Diagnosis of hemorrhoids
The diagnosis of hemorrhoids starts with the history. Most doctors blame the hemorrhoids for all anorectal complaints. A good doctor should take a careful history to detect the problem source and narrow the differential diagnosis before the examination. The most common presentations of hemorrhoids are rectal bleeding, perianal itching, and pain, which are nonspecific symptoms that occur with other serious diseases. Thus, the doctor should depend on a good history and physical examination to confirm the diagnosis. Also, the doctor should ask about the risk factor, such as diet, family history, prolonged straining, and heavy lifting.

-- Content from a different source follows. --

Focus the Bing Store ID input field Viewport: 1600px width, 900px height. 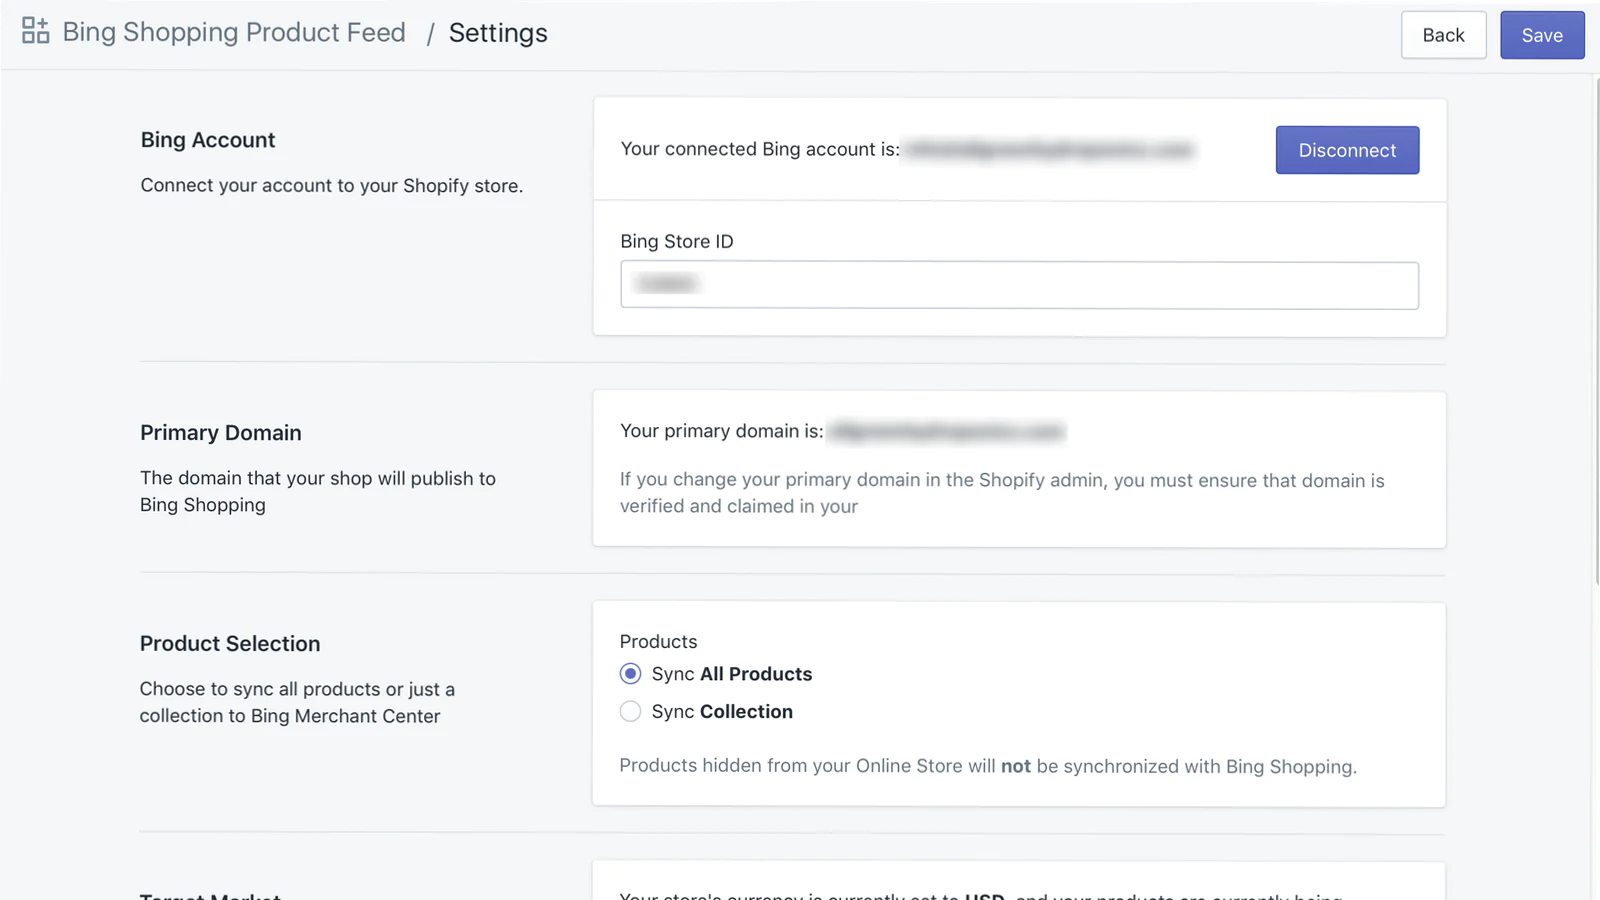(1018, 285)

After the history, the doctor will do a physical examination that includes visual inspection, digital rectal examination, and endoscopies (if possible and appropriate). Visual inspection of the anus can detect external hemorrhoids or prolapsed internal hemorrhoids. By visual inspection, the doctor can see:
- Skin tags (redundant skin)
- Prolapsed hemorrhoids
- Abscesses, fissures, or fistulas
The digital rectal examination enables the doctor to feel abnormal structures, such as masses. This examination may be uncomfortable for the patient if there is severe pain or spasm. Also, digital rectal examination can’t feel the internal hemorrhoids. In this examination, the doctor puts a gloved, lubricated finger through the rectum. The patient should be in the left lateral position with flexed knee towards the chest. Topical anesthetics may be useful to relieve any discomfort during the examination.
Visual inspection and digital examination can’t detect internal hemorrhoids. Thus, the doctor will do an anoscopy to look through the anal canal. Anoscopy is an office procedure where the doctor uses a short, plastic, and lighted tube to look through the anus.
If the symptoms are still confusing, such as rectal bleeding, and the doctor wants to exclude other serious causes, he can do the following:
The doctor uses a flexible-lighted tube (sigmoidoscope) to look into the lower part (the last 40 cm) of the colon (sigmoid colon).
The doctor uses a flexible-lighted tube to look through the entire colon.
After the previous history and examination, the doctor can decide if the patient has hemorrhoids or the complaint is due to another cause; thus, the doctor can start the appropriate management plan.